**Work instructions**:
Can you return, word for word, only the lines of the material that start with the line containing "Where should I click to: Open the SMB" and go on through the line containing "will click(x=828, y=235).", including both of those lines?

**Given information**:
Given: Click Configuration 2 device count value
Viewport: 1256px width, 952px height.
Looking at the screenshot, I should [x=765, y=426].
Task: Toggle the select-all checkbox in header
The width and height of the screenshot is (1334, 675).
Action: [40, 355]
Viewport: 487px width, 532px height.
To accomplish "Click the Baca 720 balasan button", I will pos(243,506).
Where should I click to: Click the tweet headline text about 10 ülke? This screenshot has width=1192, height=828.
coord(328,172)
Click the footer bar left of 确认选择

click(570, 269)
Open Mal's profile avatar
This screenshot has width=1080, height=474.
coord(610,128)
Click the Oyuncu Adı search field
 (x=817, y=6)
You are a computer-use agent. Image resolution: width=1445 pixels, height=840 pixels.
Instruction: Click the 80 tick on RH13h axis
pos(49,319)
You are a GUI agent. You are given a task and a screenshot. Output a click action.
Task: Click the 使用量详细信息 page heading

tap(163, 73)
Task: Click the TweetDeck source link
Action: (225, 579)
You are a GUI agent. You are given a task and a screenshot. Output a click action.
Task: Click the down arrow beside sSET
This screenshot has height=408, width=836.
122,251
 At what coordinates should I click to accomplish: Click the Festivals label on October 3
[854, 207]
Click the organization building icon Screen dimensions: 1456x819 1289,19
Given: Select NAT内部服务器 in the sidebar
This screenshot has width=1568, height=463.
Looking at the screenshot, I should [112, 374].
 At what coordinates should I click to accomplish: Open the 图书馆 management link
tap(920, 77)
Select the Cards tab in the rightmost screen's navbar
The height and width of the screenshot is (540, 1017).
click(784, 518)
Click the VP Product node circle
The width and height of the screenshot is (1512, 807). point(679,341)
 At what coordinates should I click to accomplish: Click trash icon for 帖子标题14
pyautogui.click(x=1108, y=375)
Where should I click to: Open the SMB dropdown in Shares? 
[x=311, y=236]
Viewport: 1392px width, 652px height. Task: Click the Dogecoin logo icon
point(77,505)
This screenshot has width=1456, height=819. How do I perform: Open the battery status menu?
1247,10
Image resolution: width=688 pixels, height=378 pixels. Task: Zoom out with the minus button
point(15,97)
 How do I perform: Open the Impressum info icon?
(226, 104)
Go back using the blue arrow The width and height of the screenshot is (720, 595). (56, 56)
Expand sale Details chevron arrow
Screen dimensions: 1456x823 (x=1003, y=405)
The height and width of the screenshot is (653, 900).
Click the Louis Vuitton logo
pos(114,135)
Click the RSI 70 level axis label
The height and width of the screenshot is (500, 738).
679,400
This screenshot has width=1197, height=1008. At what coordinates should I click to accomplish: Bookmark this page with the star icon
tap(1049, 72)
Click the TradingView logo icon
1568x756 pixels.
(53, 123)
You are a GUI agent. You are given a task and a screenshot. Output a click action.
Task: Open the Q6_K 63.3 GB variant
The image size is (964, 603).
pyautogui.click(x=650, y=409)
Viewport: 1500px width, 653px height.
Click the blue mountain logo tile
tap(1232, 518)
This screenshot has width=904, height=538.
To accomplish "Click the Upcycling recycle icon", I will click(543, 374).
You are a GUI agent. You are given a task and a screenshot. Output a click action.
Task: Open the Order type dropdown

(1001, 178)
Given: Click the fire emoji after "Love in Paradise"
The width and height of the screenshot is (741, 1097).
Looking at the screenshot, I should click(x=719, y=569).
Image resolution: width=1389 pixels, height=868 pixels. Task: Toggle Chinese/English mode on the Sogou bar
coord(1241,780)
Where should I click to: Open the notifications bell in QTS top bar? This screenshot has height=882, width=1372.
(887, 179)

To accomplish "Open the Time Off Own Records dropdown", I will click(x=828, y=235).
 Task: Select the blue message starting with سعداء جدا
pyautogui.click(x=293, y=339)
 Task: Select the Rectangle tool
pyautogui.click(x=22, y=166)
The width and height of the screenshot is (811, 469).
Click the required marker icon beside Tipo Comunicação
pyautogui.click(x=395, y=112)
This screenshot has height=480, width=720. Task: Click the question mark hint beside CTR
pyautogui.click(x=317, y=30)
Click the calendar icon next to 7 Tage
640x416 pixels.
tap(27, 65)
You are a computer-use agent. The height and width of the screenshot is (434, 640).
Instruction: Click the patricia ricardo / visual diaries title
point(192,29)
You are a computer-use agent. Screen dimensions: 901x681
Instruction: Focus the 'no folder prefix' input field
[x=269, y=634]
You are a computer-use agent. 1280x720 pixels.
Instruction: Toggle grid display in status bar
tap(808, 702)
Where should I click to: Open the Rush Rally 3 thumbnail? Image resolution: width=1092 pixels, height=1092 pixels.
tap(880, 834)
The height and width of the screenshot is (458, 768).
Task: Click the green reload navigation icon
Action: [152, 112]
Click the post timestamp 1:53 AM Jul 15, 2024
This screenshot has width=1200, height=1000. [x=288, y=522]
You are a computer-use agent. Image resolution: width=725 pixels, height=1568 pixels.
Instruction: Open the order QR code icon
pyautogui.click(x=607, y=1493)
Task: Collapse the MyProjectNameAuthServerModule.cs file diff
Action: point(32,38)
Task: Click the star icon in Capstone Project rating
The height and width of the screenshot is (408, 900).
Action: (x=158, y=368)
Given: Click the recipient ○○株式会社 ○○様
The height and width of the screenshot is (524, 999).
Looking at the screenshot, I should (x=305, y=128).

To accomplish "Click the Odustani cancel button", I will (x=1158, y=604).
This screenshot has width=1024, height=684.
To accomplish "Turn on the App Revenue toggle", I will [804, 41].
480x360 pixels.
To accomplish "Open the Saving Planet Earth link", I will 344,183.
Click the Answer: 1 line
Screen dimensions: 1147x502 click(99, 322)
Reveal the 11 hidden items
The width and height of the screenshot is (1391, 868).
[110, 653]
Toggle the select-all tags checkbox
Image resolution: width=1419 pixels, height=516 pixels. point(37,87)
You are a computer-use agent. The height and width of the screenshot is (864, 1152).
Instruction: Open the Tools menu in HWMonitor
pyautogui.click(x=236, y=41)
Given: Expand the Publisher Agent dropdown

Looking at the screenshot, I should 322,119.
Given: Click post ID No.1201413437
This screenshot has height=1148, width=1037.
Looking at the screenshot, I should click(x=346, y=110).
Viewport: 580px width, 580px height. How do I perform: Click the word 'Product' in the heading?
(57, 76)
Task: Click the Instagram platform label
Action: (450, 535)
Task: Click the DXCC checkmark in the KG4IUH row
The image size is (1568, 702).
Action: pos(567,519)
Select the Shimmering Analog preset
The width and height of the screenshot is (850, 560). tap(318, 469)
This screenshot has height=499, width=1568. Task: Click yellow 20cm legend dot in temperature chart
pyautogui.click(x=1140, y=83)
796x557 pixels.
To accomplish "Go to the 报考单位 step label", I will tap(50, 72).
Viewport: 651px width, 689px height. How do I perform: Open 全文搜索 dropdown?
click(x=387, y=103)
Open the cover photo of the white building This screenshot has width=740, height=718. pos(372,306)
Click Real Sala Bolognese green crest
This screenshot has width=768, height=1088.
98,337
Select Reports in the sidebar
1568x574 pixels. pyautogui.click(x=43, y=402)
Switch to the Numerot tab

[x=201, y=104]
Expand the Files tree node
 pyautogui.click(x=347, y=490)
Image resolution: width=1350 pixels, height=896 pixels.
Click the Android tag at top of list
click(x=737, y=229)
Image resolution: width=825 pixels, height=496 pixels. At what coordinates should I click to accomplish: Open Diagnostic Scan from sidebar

**Response to this exercise**:
Where should I click to: Open the SMB dropdown in Shares? 
[x=311, y=236]
Viewport: 1392px width, 652px height. Task: Click the Dogecoin logo icon
point(77,505)
This screenshot has width=1456, height=819. How do I perform: Open the battery status menu?
1247,10
Image resolution: width=688 pixels, height=378 pixels. Task: Zoom out with the minus button
point(15,97)
 How do I perform: Open the Impressum info icon?
(226, 104)
Go back using the blue arrow The width and height of the screenshot is (720, 595). (56, 56)
Expand sale Details chevron arrow
Screen dimensions: 1456x823 (x=1003, y=405)
The height and width of the screenshot is (653, 900).
Click the Louis Vuitton logo
pos(114,135)
Click the RSI 70 level axis label
The height and width of the screenshot is (500, 738).
679,400
This screenshot has width=1197, height=1008. At what coordinates should I click to accomplish: Bookmark this page with the star icon
tap(1049, 72)
Click the TradingView logo icon
1568x756 pixels.
(53, 123)
You are a GUI agent. You are given a task and a screenshot. Output a click action.
Task: Open the Q6_K 63.3 GB variant
The image size is (964, 603).
pyautogui.click(x=650, y=409)
Viewport: 1500px width, 653px height.
Click the blue mountain logo tile
tap(1232, 518)
This screenshot has width=904, height=538.
To accomplish "Click the Upcycling recycle icon", I will click(543, 374).
You are a GUI agent. You are given a task and a screenshot. Output a click action.
Task: Open the Order type dropdown

(1001, 178)
Given: Click the fire emoji after "Love in Paradise"
The width and height of the screenshot is (741, 1097).
Looking at the screenshot, I should click(x=719, y=569).
Image resolution: width=1389 pixels, height=868 pixels. Task: Toggle Chinese/English mode on the Sogou bar
coord(1241,780)
Where should I click to: Open the notifications bell in QTS top bar? This screenshot has height=882, width=1372.
(887, 179)

To accomplish "Open the Time Off Own Records dropdown", I will click(x=828, y=235).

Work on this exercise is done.